_TASK REQUIREMENTS:_ Give back each line of the data exactly as it reads, minus the pictures.

_DATASET EXCERPTS:_
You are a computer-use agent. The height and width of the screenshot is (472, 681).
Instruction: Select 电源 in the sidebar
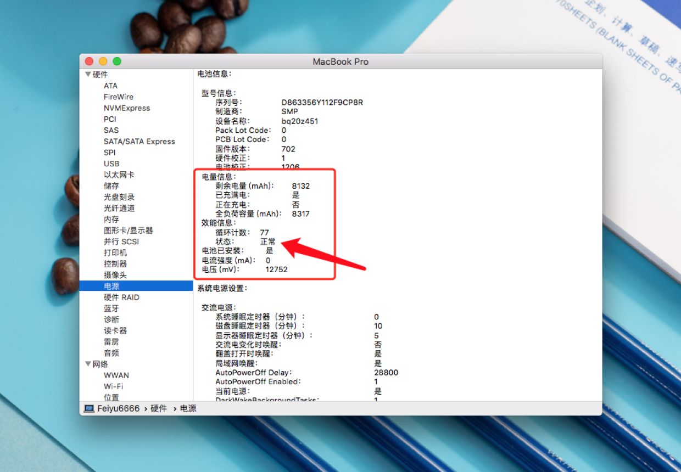[136, 286]
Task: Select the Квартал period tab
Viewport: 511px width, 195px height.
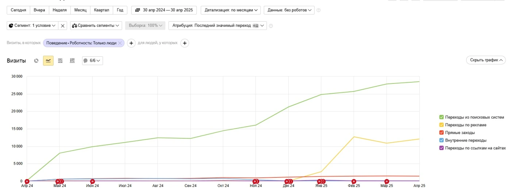Action: [101, 10]
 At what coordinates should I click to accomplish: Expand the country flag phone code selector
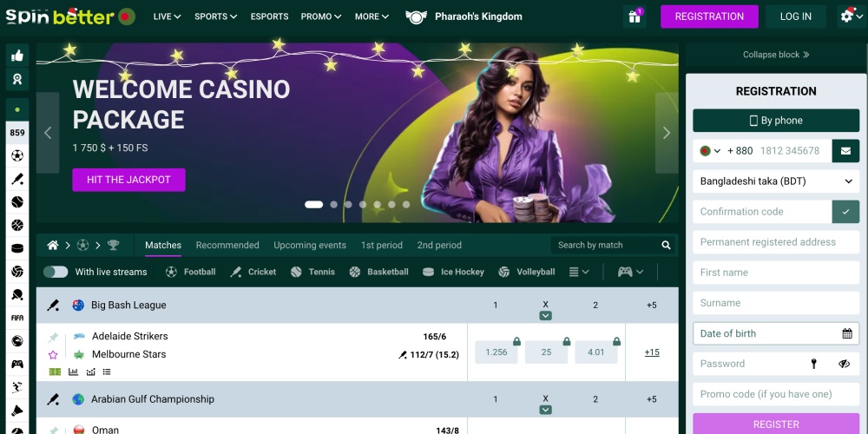coord(710,150)
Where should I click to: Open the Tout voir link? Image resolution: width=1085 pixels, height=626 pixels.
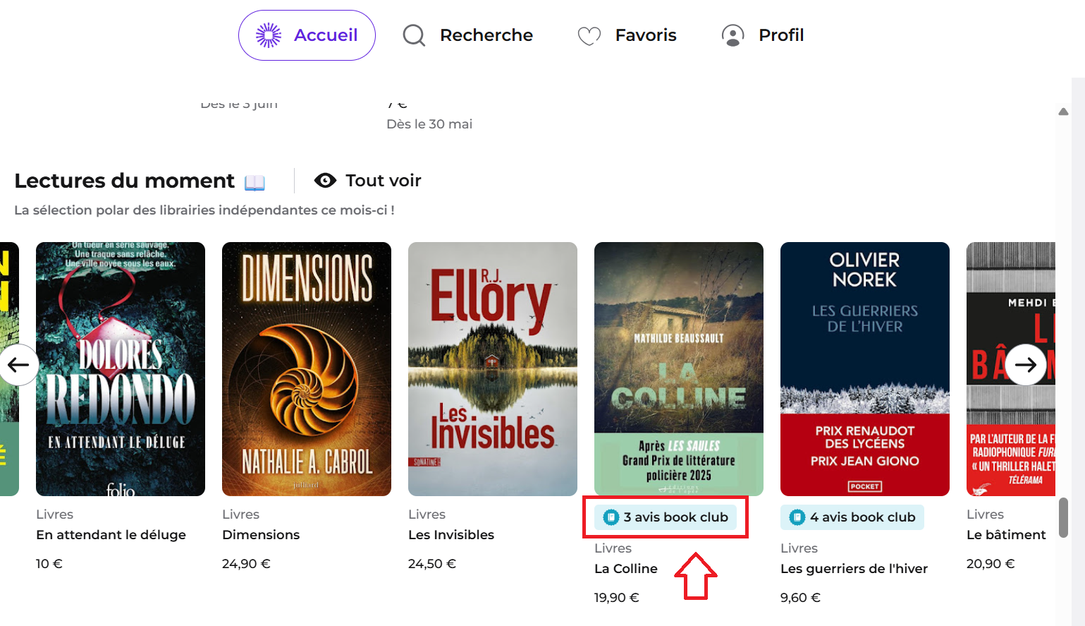click(384, 181)
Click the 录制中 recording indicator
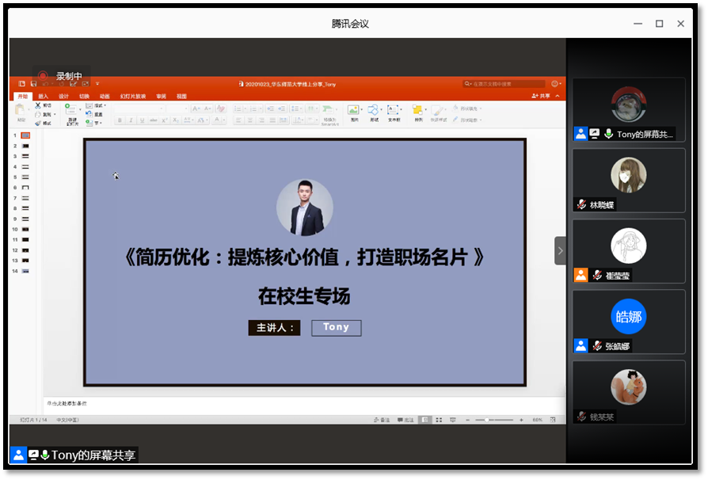708x480 pixels. click(x=61, y=76)
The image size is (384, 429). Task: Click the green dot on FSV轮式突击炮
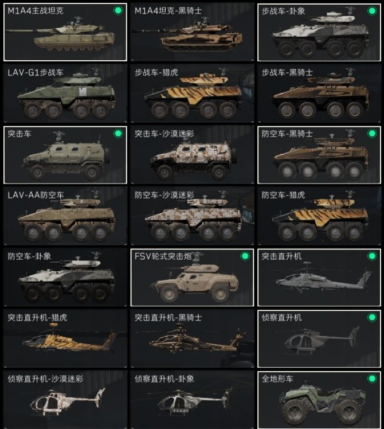pos(245,256)
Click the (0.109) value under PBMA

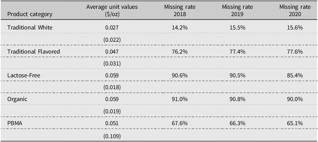click(x=112, y=135)
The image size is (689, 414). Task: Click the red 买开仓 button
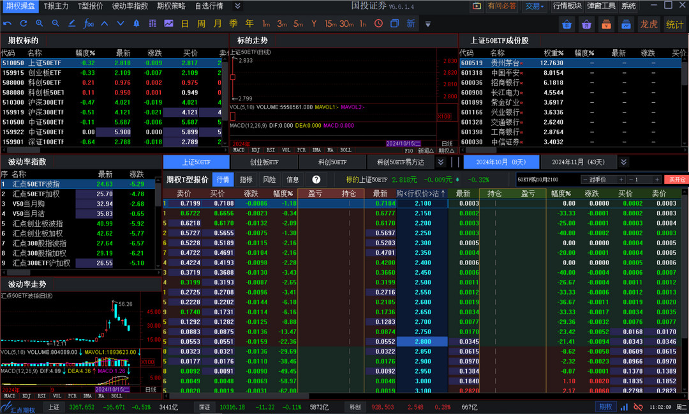675,180
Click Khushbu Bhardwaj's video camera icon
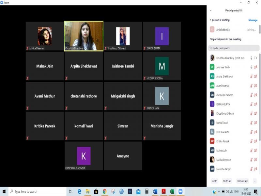Image resolution: width=261 pixels, height=196 pixels. pyautogui.click(x=255, y=58)
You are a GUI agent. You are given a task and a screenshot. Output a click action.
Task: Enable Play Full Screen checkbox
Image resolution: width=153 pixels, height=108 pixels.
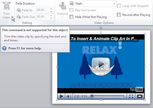coord(72,10)
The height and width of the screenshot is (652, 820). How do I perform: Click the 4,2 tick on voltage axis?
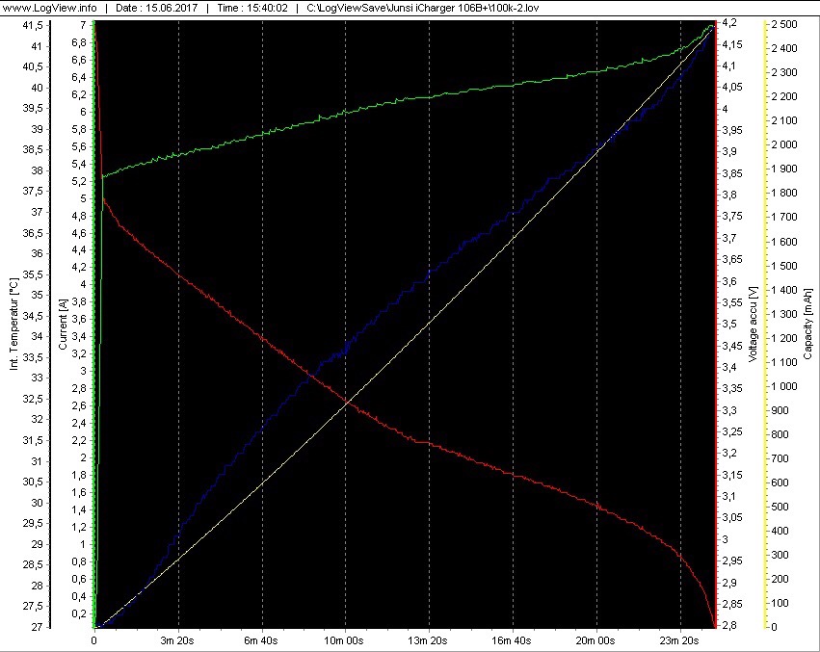pos(730,22)
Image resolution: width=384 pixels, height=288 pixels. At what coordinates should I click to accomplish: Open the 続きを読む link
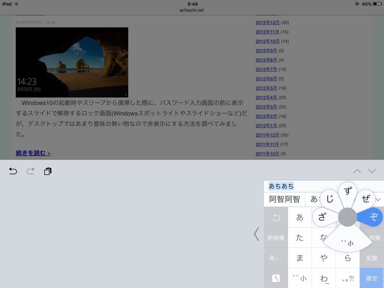(33, 153)
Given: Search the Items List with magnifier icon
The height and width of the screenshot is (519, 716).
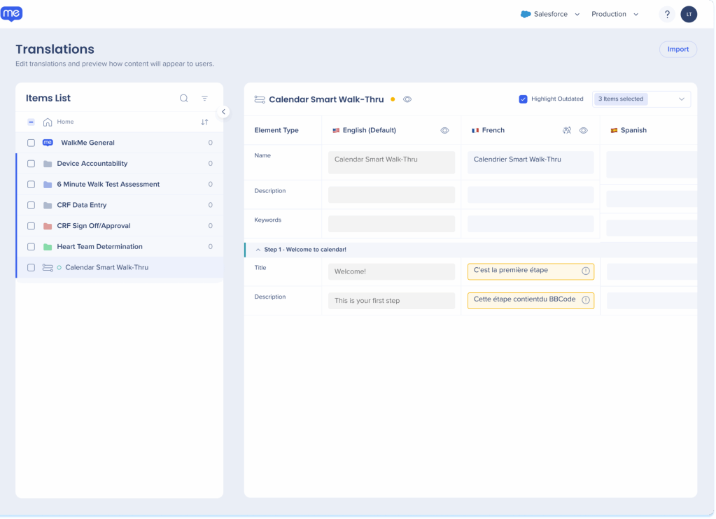Looking at the screenshot, I should [184, 99].
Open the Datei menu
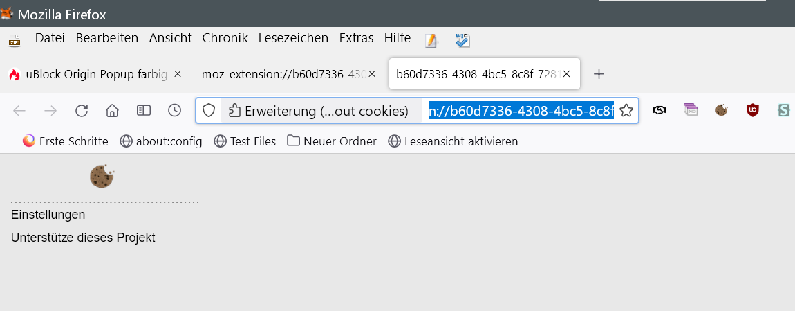 (50, 38)
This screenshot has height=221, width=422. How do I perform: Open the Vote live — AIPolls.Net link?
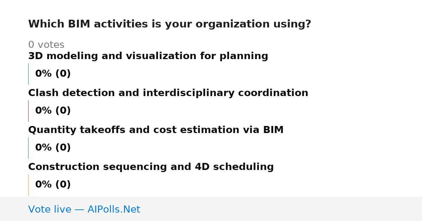[x=84, y=209]
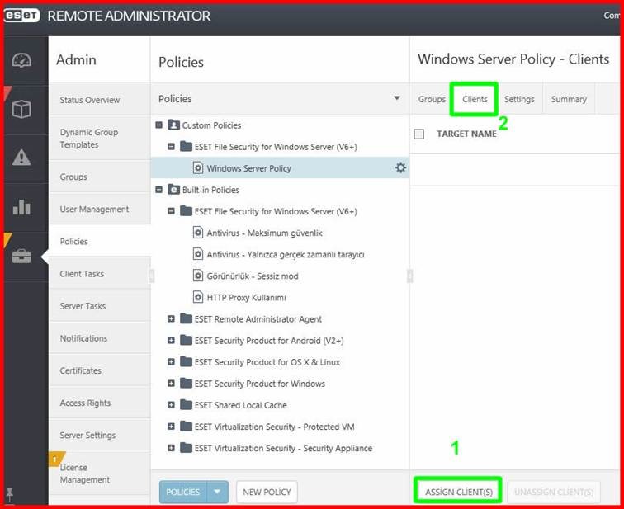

_EXPECTED ANSWER:_
You are a computer-use agent. The height and width of the screenshot is (472, 681).
Instruction: Select 电源 in the sidebar
[136, 286]
Task: Select the Квартал period tab
Viewport: 511px width, 195px height.
Action: [101, 10]
 At what coordinates should I click to accomplish: Expand the country flag phone code selector
coord(710,150)
Where should I click to: Open the Tout voir link? Image resolution: width=1085 pixels, height=626 pixels.
click(384, 181)
Click the 录制中 recording indicator
708x480 pixels. click(x=61, y=76)
The image size is (384, 429). Task: Click the green dot on FSV轮式突击炮
pos(245,256)
Click the (0.109) value under PBMA

click(x=112, y=135)
The image size is (689, 414). Task: Click the red 买开仓 button
675,180
Click Khushbu Bhardwaj's video camera icon
Image resolution: width=261 pixels, height=196 pixels. pyautogui.click(x=255, y=58)
You are a GUI agent. You are given a task and a screenshot. Output a click action.
Task: Enable Play Full Screen checkbox
Image resolution: width=153 pixels, height=108 pixels.
coord(72,10)
The height and width of the screenshot is (652, 820). How do I perform: Click the 4,2 tick on voltage axis?
pos(730,22)
Image resolution: width=384 pixels, height=288 pixels. At what coordinates should I click to accomplish: Open the 続きを読む link
(33, 153)
Given: Search the Items List with magnifier icon
The height and width of the screenshot is (519, 716).
Looking at the screenshot, I should [184, 99].
Open the Datei menu
 (50, 38)
This screenshot has height=221, width=422. How do I perform: Open the Vote live — AIPolls.Net link?
[x=84, y=209]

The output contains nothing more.